Этот факт быстро стал известен сослуживцам и руководству «Зондерштаба-Р». Сыграл ли он какую-либо роль, Шлезингер не знал, но вскоре ему стали поручать анализ, проверку и обобщение агентурных донесений, поступающих в ведомство Пайчера, а затем и проведение оперативных мероприятий по подбору, вербовке и подготовке агентуры из бывших русских подданных, перебежчиков, военнопленных, изменников. Сведения о них, ориентировочные, а иногда и точные, районы выброски сообщались в Центр.
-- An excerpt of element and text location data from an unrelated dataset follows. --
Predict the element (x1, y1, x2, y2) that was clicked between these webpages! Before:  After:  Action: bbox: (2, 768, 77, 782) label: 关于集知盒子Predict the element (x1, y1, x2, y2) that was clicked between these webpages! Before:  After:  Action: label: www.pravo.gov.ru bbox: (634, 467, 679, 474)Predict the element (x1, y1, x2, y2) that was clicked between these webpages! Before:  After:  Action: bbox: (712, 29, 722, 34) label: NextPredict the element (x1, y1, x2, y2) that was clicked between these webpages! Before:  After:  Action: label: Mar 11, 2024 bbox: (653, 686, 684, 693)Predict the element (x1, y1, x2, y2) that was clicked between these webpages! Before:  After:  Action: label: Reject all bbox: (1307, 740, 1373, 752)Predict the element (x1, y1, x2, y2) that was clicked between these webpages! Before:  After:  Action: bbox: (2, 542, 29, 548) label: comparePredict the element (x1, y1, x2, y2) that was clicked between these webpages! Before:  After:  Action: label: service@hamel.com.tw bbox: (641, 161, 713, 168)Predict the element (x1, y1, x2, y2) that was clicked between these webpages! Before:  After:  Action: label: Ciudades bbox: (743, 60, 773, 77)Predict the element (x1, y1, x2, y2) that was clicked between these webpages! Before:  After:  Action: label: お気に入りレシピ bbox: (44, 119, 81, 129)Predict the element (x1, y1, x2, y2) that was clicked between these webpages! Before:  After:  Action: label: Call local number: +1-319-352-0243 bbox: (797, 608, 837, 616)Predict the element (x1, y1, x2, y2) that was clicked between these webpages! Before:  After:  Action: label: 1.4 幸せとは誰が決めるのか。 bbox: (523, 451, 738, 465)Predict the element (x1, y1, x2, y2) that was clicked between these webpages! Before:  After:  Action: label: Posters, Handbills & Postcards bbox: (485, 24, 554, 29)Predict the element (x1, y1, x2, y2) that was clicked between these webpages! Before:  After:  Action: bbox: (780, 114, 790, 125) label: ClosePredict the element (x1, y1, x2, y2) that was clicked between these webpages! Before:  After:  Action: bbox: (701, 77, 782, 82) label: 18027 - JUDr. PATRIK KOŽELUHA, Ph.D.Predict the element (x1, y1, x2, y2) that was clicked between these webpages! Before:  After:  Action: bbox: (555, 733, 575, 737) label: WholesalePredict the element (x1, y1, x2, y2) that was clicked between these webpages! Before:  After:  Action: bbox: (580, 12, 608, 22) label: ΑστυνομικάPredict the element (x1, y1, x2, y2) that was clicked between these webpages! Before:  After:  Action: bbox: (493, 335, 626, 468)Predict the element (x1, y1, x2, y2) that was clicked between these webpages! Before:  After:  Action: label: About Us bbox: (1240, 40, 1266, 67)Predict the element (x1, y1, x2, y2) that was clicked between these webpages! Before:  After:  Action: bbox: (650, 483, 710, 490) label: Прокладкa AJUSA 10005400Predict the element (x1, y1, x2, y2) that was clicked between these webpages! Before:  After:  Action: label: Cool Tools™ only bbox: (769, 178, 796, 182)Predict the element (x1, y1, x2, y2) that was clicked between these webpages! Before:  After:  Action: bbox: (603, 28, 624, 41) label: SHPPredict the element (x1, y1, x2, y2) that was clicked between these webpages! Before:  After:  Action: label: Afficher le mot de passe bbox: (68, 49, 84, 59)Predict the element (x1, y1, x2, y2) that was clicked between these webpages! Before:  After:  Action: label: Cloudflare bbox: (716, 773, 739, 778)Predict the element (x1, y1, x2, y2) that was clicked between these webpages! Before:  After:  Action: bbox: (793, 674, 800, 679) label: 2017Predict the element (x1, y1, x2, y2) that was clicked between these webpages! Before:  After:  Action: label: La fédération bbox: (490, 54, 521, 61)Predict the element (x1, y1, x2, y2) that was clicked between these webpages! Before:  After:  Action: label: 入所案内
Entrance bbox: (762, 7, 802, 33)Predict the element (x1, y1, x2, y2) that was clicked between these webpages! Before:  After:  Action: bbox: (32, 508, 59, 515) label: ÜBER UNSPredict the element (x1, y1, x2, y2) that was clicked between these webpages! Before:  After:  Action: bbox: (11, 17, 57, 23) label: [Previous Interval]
Политическая ситуация в Чехословакии в связи с приближением советских войск к ее границам все больше осложнялась, и это вынуждало специальные службы рейха держать в горячем месте многочисленные штаты разведки и контрразведки, тайных агентов и отряды СС и полиции. По всему чувствовалось: «Словацкий протекторат» вот-вот станет ареной важных событий. Это подтверждалось и информацией, поступавшей в «Зондерштаб-Р».
Ознакомившись с новыми донесениями из «главного города»[4] так называемого Словацкого государства, Пайчер вызвал к себе Шлезингера.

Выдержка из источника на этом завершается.